Start of Data to process

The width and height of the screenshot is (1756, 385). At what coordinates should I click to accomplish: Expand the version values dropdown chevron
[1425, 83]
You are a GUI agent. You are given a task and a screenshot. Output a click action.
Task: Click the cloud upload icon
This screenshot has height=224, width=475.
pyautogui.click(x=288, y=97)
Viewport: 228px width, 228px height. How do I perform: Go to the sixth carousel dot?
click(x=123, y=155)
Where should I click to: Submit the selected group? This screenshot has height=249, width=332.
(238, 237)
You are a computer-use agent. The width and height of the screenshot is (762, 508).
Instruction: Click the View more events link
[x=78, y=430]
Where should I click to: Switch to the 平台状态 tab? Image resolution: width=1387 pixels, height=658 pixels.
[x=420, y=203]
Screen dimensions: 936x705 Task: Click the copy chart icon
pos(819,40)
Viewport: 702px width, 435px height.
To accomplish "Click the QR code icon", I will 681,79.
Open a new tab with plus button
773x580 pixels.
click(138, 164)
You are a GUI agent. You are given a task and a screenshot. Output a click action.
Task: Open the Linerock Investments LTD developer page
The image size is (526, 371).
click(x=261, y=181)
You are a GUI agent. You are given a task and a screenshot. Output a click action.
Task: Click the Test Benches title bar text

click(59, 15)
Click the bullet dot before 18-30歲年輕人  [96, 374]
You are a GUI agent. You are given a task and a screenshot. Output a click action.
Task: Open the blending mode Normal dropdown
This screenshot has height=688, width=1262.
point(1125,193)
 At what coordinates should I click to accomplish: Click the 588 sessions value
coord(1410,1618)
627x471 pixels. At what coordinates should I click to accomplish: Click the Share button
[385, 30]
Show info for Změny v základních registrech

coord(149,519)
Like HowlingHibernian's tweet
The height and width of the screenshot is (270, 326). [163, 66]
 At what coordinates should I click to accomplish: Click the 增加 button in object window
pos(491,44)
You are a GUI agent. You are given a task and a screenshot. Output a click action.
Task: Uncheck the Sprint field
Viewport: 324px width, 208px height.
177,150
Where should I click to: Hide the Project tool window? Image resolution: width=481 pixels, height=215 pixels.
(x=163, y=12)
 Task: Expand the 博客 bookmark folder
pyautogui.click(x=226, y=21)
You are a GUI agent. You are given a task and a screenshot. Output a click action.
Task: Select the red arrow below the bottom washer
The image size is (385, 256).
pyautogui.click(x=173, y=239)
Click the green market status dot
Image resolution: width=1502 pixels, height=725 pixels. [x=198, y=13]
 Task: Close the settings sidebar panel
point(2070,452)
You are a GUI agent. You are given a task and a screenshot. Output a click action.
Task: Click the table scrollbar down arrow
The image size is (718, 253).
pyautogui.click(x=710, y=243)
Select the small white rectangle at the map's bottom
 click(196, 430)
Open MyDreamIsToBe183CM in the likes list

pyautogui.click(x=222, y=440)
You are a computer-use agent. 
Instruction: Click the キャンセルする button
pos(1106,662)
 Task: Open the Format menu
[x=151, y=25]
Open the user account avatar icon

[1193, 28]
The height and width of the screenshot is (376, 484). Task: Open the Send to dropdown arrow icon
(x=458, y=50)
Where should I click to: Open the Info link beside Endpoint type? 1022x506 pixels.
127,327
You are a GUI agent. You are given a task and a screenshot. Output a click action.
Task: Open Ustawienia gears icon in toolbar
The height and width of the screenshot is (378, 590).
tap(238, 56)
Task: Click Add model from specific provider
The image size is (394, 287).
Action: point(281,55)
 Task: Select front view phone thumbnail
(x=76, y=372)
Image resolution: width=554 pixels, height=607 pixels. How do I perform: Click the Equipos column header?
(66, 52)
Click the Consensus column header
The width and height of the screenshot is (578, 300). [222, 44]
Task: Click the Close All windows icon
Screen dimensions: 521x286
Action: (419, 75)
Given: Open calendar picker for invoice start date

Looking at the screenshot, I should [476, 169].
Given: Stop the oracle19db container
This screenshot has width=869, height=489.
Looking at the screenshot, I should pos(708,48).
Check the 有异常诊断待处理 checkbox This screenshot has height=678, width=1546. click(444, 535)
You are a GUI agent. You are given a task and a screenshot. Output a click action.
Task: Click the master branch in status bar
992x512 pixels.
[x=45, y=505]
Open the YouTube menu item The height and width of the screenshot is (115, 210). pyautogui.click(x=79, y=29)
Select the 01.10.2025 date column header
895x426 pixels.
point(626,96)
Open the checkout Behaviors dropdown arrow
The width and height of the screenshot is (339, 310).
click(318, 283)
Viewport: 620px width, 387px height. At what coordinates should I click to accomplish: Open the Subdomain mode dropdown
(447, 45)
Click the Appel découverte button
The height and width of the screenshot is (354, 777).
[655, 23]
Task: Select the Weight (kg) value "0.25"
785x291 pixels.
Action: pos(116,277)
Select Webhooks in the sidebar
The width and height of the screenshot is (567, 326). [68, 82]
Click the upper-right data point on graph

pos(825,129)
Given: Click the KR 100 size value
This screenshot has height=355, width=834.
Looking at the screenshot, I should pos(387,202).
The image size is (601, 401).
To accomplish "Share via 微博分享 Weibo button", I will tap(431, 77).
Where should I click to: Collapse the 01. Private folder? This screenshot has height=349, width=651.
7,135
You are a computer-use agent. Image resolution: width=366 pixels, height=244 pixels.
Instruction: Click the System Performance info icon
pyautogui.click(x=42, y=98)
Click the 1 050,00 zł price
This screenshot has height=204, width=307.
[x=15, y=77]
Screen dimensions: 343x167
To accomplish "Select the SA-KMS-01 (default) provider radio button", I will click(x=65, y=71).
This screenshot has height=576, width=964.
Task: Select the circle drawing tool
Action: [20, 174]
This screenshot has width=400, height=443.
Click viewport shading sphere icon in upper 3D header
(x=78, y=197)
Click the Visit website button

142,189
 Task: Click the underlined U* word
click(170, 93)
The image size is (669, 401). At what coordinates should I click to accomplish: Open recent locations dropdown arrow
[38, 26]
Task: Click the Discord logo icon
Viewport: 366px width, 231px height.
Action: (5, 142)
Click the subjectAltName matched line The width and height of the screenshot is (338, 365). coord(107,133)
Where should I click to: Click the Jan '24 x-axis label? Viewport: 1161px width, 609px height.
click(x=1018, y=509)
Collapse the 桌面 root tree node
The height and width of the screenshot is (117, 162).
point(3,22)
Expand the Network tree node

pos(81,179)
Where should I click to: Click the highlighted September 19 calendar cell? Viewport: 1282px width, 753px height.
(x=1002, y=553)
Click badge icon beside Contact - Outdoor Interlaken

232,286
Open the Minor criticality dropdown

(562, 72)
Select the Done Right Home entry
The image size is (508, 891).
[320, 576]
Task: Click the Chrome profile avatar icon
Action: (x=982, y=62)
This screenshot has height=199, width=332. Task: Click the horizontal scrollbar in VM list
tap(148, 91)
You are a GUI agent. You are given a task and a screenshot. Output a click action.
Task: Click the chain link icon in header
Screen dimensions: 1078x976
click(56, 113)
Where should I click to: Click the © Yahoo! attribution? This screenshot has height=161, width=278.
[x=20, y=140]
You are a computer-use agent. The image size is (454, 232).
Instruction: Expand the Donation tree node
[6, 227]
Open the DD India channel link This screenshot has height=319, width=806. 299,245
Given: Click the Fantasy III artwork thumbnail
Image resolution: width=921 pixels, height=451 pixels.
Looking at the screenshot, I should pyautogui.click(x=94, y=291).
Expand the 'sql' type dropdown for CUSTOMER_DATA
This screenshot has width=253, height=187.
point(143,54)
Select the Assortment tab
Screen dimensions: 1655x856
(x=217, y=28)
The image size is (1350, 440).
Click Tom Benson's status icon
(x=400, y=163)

End of Data to process

What you are asked to do >> Your task is to give back every record exactly.

Exercise answer >>
The width and height of the screenshot is (1756, 385). At what coordinates should I click to accomplish: Expand the version values dropdown chevron
[1425, 83]
You are a GUI agent. You are given a task and a screenshot. Output a click action.
Task: Click the cloud upload icon
This screenshot has height=224, width=475.
pyautogui.click(x=288, y=97)
Viewport: 228px width, 228px height. How do I perform: Go to the sixth carousel dot?
click(x=123, y=155)
Where should I click to: Submit the selected group? This screenshot has height=249, width=332.
(238, 237)
You are a computer-use agent. The width and height of the screenshot is (762, 508).
Instruction: Click the View more events link
[x=78, y=430]
Where should I click to: Switch to the 平台状态 tab? Image resolution: width=1387 pixels, height=658 pixels.
[x=420, y=203]
Screen dimensions: 936x705 Task: Click the copy chart icon
pos(819,40)
Viewport: 702px width, 435px height.
To accomplish "Click the QR code icon", I will 681,79.
Open a new tab with plus button
773x580 pixels.
click(138, 164)
You are a GUI agent. You are given a task and a screenshot. Output a click action.
Task: Open the Linerock Investments LTD developer page
The image size is (526, 371).
click(x=261, y=181)
You are a GUI agent. You are given a task and a screenshot. Output a click action.
Task: Click the Test Benches title bar text

click(59, 15)
Click the bullet dot before 18-30歲年輕人  [96, 374]
You are a GUI agent. You are given a task and a screenshot. Output a click action.
Task: Open the blending mode Normal dropdown
This screenshot has height=688, width=1262.
point(1125,193)
 At what coordinates should I click to accomplish: Click the 588 sessions value
coord(1410,1618)
627x471 pixels. At what coordinates should I click to accomplish: Click the Share button
[385, 30]
Show info for Změny v základních registrech

coord(149,519)
Like HowlingHibernian's tweet
The height and width of the screenshot is (270, 326). [163, 66]
 At what coordinates should I click to accomplish: Click the 增加 button in object window
pos(491,44)
You are a GUI agent. You are given a task and a screenshot. Output a click action.
Task: Uncheck the Sprint field
Viewport: 324px width, 208px height.
177,150
Where should I click to: Hide the Project tool window? Image resolution: width=481 pixels, height=215 pixels.
(x=163, y=12)
 Task: Expand the 博客 bookmark folder
pyautogui.click(x=226, y=21)
You are a GUI agent. You are given a task and a screenshot. Output a click action.
Task: Select the red arrow below the bottom washer
The image size is (385, 256).
pyautogui.click(x=173, y=239)
Click the green market status dot
Image resolution: width=1502 pixels, height=725 pixels. [x=198, y=13]
 Task: Close the settings sidebar panel
point(2070,452)
You are a GUI agent. You are given a task and a screenshot. Output a click action.
Task: Click the table scrollbar down arrow
The image size is (718, 253).
pyautogui.click(x=710, y=243)
Select the small white rectangle at the map's bottom
 click(196, 430)
Open MyDreamIsToBe183CM in the likes list

pyautogui.click(x=222, y=440)
You are a computer-use agent. 
Instruction: Click the キャンセルする button
pos(1106,662)
 Task: Open the Format menu
[x=151, y=25]
Open the user account avatar icon

[1193, 28]
The height and width of the screenshot is (376, 484). Task: Open the Send to dropdown arrow icon
(x=458, y=50)
Where should I click to: Open the Info link beside Endpoint type? 1022x506 pixels.
127,327
You are a GUI agent. You are given a task and a screenshot. Output a click action.
Task: Open Ustawienia gears icon in toolbar
The height and width of the screenshot is (378, 590).
tap(238, 56)
Task: Click Add model from specific provider
The image size is (394, 287).
Action: point(281,55)
 Task: Select front view phone thumbnail
(x=76, y=372)
Image resolution: width=554 pixels, height=607 pixels. How do I perform: Click the Equipos column header?
(66, 52)
Click the Consensus column header
The width and height of the screenshot is (578, 300). [222, 44]
Task: Click the Close All windows icon
Screen dimensions: 521x286
Action: (419, 75)
Given: Open calendar picker for invoice start date

Looking at the screenshot, I should [476, 169].
Given: Stop the oracle19db container
This screenshot has width=869, height=489.
Looking at the screenshot, I should pos(708,48).
Check the 有异常诊断待处理 checkbox This screenshot has height=678, width=1546. click(444, 535)
You are a GUI agent. You are given a task and a screenshot. Output a click action.
Task: Click the master branch in status bar
992x512 pixels.
[x=45, y=505]
Open the YouTube menu item The height and width of the screenshot is (115, 210). pyautogui.click(x=79, y=29)
Select the 01.10.2025 date column header
895x426 pixels.
point(626,96)
Open the checkout Behaviors dropdown arrow
The width and height of the screenshot is (339, 310).
click(318, 283)
Viewport: 620px width, 387px height. At what coordinates should I click to accomplish: Open the Subdomain mode dropdown
(447, 45)
Click the Appel découverte button
The height and width of the screenshot is (354, 777).
[655, 23]
Task: Select the Weight (kg) value "0.25"
785x291 pixels.
Action: pos(116,277)
Select Webhooks in the sidebar
The width and height of the screenshot is (567, 326). [68, 82]
Click the upper-right data point on graph

pos(825,129)
Given: Click the KR 100 size value
This screenshot has height=355, width=834.
Looking at the screenshot, I should pos(387,202).
The image size is (601, 401).
To accomplish "Share via 微博分享 Weibo button", I will tap(431, 77).
Where should I click to: Collapse the 01. Private folder? This screenshot has height=349, width=651.
7,135
You are a computer-use agent. Image resolution: width=366 pixels, height=244 pixels.
Instruction: Click the System Performance info icon
pyautogui.click(x=42, y=98)
Click the 1 050,00 zł price
This screenshot has height=204, width=307.
[x=15, y=77]
Screen dimensions: 343x167
To accomplish "Select the SA-KMS-01 (default) provider radio button", I will click(x=65, y=71).
This screenshot has height=576, width=964.
Task: Select the circle drawing tool
Action: [20, 174]
This screenshot has width=400, height=443.
Click viewport shading sphere icon in upper 3D header
(x=78, y=197)
Click the Visit website button

142,189
 Task: Click the underlined U* word
click(170, 93)
The image size is (669, 401). At what coordinates should I click to accomplish: Open recent locations dropdown arrow
[38, 26]
Task: Click the Discord logo icon
Viewport: 366px width, 231px height.
Action: (5, 142)
Click the subjectAltName matched line The width and height of the screenshot is (338, 365). coord(107,133)
Where should I click to: Click the Jan '24 x-axis label? Viewport: 1161px width, 609px height.
click(x=1018, y=509)
Collapse the 桌面 root tree node
The height and width of the screenshot is (117, 162).
point(3,22)
Expand the Network tree node

pos(81,179)
Where should I click to: Click the highlighted September 19 calendar cell? Viewport: 1282px width, 753px height.
(x=1002, y=553)
Click badge icon beside Contact - Outdoor Interlaken

232,286
Open the Minor criticality dropdown

(562, 72)
Select the Done Right Home entry
The image size is (508, 891).
[320, 576]
Task: Click the Chrome profile avatar icon
Action: (x=982, y=62)
This screenshot has height=199, width=332. Task: Click the horizontal scrollbar in VM list
tap(148, 91)
You are a GUI agent. You are given a task and a screenshot. Output a click action.
Task: Click the chain link icon in header
Screen dimensions: 1078x976
click(56, 113)
Where should I click to: Click the © Yahoo! attribution? This screenshot has height=161, width=278.
[x=20, y=140]
You are a computer-use agent. The image size is (454, 232).
Instruction: Expand the Donation tree node
[6, 227]
Open the DD India channel link This screenshot has height=319, width=806. 299,245
Given: Click the Fantasy III artwork thumbnail
Image resolution: width=921 pixels, height=451 pixels.
Looking at the screenshot, I should pyautogui.click(x=94, y=291).
Expand the 'sql' type dropdown for CUSTOMER_DATA
This screenshot has width=253, height=187.
point(143,54)
Select the Assortment tab
Screen dimensions: 1655x856
(x=217, y=28)
The image size is (1350, 440).
Click Tom Benson's status icon
(x=400, y=163)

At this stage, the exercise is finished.